Exercises to complete:
1. Copy the stretch from "A limited number" through "of the Toronto Central LHIN." in the palliative care course notice, word for word.
2. Pick up the palliative care course notice after its final sentence and continue writing it.

Hospice Palliative Care Ontario is offering palliative care education courses for Long-Term Care Homes (LTC) or Community Support Services (CSS) located within the Toronto Central LHIN. These courses are designed to meet the palliative care educational needs of interdisciplinary staff in long-term care facilities and retirement residences. Currently, face to face education is not permitted due to COVID-19 restrictions and it is unclear when people will be permitted to meet in classroom settings for onsite education. Therefore, HPCO has designed alternative virtual learning opportunities.
The sessions will be offered in two different formats:
- 2-hour interactive Workshop, or
- 1-hour Webinar
A different topic will be offered each month over the course of 10 months, with the exception of July and August. Each topic will be offered in both workshop and webinar formats. You may register for as many topics as you like. See education topics and schedule below.
A limited number of Lunch and Learns will also be available on a first come first serve basis. The Lunch and Learns are designed to support application of the course knowledge within a specific Long-Term Care Home . This option is only available to groups of 15 or more staff. Participation in an interactive workshop or webinar is a pre-requisite. If you are interested please email firstname.lastname@example.org
Registration and Cost
These courses are free of charge for individuals working at a Long-Term Care Home or Community Support Service Organization within the Toronto Central LHIN. Please note that courses are not currently available for registration outside of the Toronto Central LHIN.
If you are a staff of a LTC or CSS located within the Toronto Central LHIN and are interested in participating in a session, please click on the dates of the sessions provided under each topic to be redirected to the registration page.

Dataset extract:
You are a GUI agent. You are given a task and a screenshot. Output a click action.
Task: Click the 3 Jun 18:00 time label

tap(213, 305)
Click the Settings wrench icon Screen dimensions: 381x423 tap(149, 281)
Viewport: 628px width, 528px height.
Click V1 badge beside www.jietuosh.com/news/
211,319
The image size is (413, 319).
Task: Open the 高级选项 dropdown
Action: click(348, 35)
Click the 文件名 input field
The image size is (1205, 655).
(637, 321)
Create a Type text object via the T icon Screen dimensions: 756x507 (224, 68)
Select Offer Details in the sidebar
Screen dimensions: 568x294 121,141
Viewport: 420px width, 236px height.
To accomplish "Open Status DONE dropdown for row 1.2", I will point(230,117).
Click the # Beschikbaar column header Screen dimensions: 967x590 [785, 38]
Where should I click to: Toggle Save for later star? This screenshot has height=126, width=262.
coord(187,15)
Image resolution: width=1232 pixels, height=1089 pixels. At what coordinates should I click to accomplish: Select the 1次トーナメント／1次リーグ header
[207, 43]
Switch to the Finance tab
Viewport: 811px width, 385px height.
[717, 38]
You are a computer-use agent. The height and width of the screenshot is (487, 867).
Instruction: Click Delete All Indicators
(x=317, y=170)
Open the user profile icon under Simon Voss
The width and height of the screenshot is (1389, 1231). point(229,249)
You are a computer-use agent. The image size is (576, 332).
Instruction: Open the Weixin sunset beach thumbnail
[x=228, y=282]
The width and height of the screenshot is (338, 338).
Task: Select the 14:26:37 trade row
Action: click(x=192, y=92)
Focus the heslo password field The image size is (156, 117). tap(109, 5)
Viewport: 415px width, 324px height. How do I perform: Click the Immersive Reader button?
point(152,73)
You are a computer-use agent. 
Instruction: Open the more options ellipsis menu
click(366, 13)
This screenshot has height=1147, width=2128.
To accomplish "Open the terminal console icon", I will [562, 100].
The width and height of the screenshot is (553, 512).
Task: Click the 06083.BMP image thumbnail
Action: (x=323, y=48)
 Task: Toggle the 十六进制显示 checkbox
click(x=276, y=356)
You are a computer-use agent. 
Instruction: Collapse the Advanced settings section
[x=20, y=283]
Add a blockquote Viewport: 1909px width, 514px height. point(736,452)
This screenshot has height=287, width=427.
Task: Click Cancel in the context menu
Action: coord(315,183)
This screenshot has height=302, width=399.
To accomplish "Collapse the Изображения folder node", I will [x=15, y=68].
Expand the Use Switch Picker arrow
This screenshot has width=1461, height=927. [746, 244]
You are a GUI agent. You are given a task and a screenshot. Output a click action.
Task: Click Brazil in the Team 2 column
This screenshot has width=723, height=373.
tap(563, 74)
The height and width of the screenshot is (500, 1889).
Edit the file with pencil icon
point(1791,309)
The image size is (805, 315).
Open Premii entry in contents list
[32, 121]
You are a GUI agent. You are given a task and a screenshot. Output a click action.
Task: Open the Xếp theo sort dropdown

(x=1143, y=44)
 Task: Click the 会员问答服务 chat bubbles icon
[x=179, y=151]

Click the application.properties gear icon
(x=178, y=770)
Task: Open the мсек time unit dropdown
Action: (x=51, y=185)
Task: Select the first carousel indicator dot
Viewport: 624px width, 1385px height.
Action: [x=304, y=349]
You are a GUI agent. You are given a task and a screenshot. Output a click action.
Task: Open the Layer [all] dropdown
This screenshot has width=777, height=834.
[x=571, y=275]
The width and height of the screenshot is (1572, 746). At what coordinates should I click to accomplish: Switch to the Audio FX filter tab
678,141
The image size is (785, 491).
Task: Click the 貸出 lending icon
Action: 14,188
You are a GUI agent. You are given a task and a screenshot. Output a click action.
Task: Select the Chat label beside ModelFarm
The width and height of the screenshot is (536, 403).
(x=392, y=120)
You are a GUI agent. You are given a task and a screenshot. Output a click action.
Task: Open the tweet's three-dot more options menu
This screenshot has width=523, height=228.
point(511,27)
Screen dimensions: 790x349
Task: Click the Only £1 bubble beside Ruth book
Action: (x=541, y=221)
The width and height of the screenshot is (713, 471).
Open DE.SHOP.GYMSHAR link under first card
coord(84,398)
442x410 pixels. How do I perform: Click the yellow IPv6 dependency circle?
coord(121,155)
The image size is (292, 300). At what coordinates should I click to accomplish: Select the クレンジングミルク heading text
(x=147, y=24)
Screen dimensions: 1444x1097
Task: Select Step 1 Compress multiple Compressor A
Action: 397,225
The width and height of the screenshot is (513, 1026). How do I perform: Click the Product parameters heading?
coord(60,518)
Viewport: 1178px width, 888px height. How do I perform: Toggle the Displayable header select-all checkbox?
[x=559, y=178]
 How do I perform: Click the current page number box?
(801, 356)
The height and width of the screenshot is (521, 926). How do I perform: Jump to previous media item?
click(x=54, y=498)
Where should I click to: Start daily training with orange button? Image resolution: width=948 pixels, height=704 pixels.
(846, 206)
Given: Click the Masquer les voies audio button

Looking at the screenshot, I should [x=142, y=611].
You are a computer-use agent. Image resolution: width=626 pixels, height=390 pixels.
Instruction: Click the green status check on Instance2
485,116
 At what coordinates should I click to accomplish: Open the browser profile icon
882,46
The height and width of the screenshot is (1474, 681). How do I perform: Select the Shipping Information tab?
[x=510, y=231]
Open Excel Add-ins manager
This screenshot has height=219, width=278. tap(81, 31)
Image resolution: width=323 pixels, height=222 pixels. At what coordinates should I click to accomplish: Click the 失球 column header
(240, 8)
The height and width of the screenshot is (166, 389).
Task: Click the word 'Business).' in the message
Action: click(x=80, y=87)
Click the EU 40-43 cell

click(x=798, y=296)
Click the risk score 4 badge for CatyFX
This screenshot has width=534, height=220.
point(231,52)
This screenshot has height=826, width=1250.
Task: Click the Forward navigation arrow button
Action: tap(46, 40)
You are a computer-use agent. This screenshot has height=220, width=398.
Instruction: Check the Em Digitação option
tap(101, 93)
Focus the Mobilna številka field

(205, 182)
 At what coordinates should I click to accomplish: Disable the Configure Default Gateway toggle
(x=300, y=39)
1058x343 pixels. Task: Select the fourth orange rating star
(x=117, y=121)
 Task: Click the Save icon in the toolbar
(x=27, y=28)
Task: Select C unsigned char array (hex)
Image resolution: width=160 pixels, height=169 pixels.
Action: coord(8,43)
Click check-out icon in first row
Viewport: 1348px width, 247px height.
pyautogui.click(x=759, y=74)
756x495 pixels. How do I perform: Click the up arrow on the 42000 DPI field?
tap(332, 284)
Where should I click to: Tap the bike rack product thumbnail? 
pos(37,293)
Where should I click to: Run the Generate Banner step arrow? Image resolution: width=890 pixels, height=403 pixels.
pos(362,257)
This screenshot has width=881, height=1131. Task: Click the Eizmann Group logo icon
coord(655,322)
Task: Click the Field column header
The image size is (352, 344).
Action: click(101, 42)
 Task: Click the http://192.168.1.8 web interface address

Responses:
1.
A limited number of Lunch and Learns will also be available on a first come first serve basis. The Lunch and Learns are designed to support application of the course knowledge within a specific Long-Term Care Home . This option is only available to groups of 15 or more staff. Participation in an interactive workshop or webinar is a pre-requisite. If you are interested please email firstname.lastname@example.org
Registration and Cost
These courses are free of charge for individuals working at a Long-Term Care Home or Community Support Service Organization within the Toronto Central LHIN. Please note that courses are not currently available for registration outside of the Toronto Central LHIN.

2.
If you are inquiring on behalf of a Long-Term Care Home or Community Support Service, please email email@example.com
Education Topics and Schedule
Overview: The pandemic has presented everyone with an unprecedented and traumatic experience of loss and its inherent grief. This has occurred not only with the deaths of those we knew or cared for, but the sheer loss of control over the situation, and the loss of the ability to live our lives and provide care the way we were used to.
- Examine the many different types of grief, thereby expanding grief literacy for the participants
- Recognize the range of individual responses to loss and grief, with time to acknowledge and reflect on one’s own personal experiences of loss and grief during this time of pandemic
- Identify strategies which may be helpful in acknowledging and process grief personally and in the workplace
Overview: Health care providers, especially those on the front-lines, have been impacted deeply by the many stresses of the pandemic. Identifying signs of stress and burnout, and being convinced of their need to care for themselves in order to stay healthy is extremely important, for their own wellness and their continued ability to provide care to others.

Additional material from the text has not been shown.